(What is expected)
Reproduce the whole listing, character for character.

(The data)
* * * * * * * * *

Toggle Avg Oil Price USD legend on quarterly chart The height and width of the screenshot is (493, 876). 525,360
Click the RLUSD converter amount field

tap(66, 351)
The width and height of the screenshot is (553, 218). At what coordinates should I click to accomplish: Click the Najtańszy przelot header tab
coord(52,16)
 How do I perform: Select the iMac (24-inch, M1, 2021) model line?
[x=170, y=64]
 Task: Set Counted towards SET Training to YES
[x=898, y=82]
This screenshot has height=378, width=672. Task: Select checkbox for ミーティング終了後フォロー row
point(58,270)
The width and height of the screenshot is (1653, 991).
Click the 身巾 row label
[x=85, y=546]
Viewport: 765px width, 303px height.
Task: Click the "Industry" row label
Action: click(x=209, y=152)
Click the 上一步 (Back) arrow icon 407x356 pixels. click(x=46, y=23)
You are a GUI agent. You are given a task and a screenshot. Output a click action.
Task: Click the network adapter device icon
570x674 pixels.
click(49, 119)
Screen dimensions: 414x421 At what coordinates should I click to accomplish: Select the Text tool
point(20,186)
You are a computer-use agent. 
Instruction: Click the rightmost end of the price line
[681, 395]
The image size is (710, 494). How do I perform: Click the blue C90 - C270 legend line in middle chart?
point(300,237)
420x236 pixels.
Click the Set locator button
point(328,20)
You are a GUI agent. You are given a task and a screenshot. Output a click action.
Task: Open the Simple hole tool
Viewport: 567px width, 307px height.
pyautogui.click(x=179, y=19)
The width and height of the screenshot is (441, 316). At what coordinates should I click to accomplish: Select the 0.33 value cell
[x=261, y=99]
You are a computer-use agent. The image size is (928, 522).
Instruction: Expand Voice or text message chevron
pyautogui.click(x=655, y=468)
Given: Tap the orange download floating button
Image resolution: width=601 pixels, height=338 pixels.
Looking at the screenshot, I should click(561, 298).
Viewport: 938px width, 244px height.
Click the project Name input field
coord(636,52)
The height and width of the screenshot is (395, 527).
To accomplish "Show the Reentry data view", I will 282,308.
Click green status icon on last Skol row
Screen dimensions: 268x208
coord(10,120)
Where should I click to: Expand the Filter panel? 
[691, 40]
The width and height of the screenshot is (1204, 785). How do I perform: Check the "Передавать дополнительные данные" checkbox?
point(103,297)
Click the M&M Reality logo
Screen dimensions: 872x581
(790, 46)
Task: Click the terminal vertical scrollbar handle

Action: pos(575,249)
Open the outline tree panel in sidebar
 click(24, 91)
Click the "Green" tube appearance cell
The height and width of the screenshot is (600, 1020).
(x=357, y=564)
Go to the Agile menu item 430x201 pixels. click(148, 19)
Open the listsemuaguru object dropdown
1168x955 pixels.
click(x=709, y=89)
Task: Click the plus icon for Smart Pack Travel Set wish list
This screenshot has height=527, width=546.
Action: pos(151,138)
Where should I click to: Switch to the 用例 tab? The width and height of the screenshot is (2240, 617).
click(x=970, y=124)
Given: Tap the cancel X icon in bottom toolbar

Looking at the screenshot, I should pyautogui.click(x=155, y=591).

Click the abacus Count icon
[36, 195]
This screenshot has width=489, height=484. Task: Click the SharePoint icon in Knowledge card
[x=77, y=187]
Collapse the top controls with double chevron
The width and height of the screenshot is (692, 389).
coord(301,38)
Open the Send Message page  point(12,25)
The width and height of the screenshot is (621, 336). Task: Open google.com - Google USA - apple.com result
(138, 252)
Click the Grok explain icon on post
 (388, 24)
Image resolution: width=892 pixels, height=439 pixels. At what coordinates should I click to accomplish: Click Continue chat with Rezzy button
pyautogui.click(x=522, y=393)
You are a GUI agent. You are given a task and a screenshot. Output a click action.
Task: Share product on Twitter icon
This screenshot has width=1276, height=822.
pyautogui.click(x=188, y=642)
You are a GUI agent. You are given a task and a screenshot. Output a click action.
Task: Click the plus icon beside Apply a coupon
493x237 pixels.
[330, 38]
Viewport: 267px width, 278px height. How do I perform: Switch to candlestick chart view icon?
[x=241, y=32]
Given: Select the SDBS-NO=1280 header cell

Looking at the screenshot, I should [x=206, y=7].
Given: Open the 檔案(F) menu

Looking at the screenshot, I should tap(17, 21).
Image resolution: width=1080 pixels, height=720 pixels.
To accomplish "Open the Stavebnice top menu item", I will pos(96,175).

* * * * * * * * *

(Final answer)
Toggle Avg Oil Price USD legend on quarterly chart The height and width of the screenshot is (493, 876). 525,360
Click the RLUSD converter amount field

tap(66, 351)
The width and height of the screenshot is (553, 218). At what coordinates should I click to accomplish: Click the Najtańszy przelot header tab
coord(52,16)
 How do I perform: Select the iMac (24-inch, M1, 2021) model line?
[x=170, y=64]
 Task: Set Counted towards SET Training to YES
[x=898, y=82]
This screenshot has height=378, width=672. Task: Select checkbox for ミーティング終了後フォロー row
point(58,270)
The width and height of the screenshot is (1653, 991).
Click the 身巾 row label
[x=85, y=546]
Viewport: 765px width, 303px height.
Task: Click the "Industry" row label
Action: click(x=209, y=152)
Click the 上一步 (Back) arrow icon 407x356 pixels. click(x=46, y=23)
You are a GUI agent. You are given a task and a screenshot. Output a click action.
Task: Click the network adapter device icon
570x674 pixels.
click(49, 119)
Screen dimensions: 414x421 At what coordinates should I click to accomplish: Select the Text tool
point(20,186)
You are a computer-use agent. 
Instruction: Click the rightmost end of the price line
[681, 395]
The image size is (710, 494). How do I perform: Click the blue C90 - C270 legend line in middle chart?
point(300,237)
420x236 pixels.
Click the Set locator button
point(328,20)
You are a GUI agent. You are given a task and a screenshot. Output a click action.
Task: Open the Simple hole tool
Viewport: 567px width, 307px height.
pyautogui.click(x=179, y=19)
The width and height of the screenshot is (441, 316). At what coordinates should I click to accomplish: Select the 0.33 value cell
[x=261, y=99]
You are a computer-use agent. The image size is (928, 522).
Instruction: Expand Voice or text message chevron
pyautogui.click(x=655, y=468)
Given: Tap the orange download floating button
Image resolution: width=601 pixels, height=338 pixels.
Looking at the screenshot, I should click(561, 298).
Viewport: 938px width, 244px height.
Click the project Name input field
coord(636,52)
The height and width of the screenshot is (395, 527).
To accomplish "Show the Reentry data view", I will 282,308.
Click green status icon on last Skol row
Screen dimensions: 268x208
coord(10,120)
Where should I click to: Expand the Filter panel? 
[691, 40]
The width and height of the screenshot is (1204, 785). How do I perform: Check the "Передавать дополнительные данные" checkbox?
point(103,297)
Click the M&M Reality logo
Screen dimensions: 872x581
(790, 46)
Task: Click the terminal vertical scrollbar handle

Action: pos(575,249)
Open the outline tree panel in sidebar
 click(24, 91)
Click the "Green" tube appearance cell
The height and width of the screenshot is (600, 1020).
(x=357, y=564)
Go to the Agile menu item 430x201 pixels. click(148, 19)
Open the listsemuaguru object dropdown
1168x955 pixels.
click(x=709, y=89)
Task: Click the plus icon for Smart Pack Travel Set wish list
This screenshot has height=527, width=546.
Action: pos(151,138)
Where should I click to: Switch to the 用例 tab? The width and height of the screenshot is (2240, 617).
click(x=970, y=124)
Given: Tap the cancel X icon in bottom toolbar

Looking at the screenshot, I should pyautogui.click(x=155, y=591).

Click the abacus Count icon
[36, 195]
This screenshot has width=489, height=484. Task: Click the SharePoint icon in Knowledge card
[x=77, y=187]
Collapse the top controls with double chevron
The width and height of the screenshot is (692, 389).
coord(301,38)
Open the Send Message page  point(12,25)
The width and height of the screenshot is (621, 336). Task: Open google.com - Google USA - apple.com result
(138, 252)
Click the Grok explain icon on post
 (388, 24)
Image resolution: width=892 pixels, height=439 pixels. At what coordinates should I click to accomplish: Click Continue chat with Rezzy button
pyautogui.click(x=522, y=393)
You are a GUI agent. You are given a task and a screenshot. Output a click action.
Task: Share product on Twitter icon
This screenshot has width=1276, height=822.
pyautogui.click(x=188, y=642)
You are a GUI agent. You are given a task and a screenshot. Output a click action.
Task: Click the plus icon beside Apply a coupon
493x237 pixels.
[330, 38]
Viewport: 267px width, 278px height. How do I perform: Switch to candlestick chart view icon?
[x=241, y=32]
Given: Select the SDBS-NO=1280 header cell

Looking at the screenshot, I should [x=206, y=7].
Given: Open the 檔案(F) menu

Looking at the screenshot, I should tap(17, 21).
Image resolution: width=1080 pixels, height=720 pixels.
To accomplish "Open the Stavebnice top menu item", I will pos(96,175).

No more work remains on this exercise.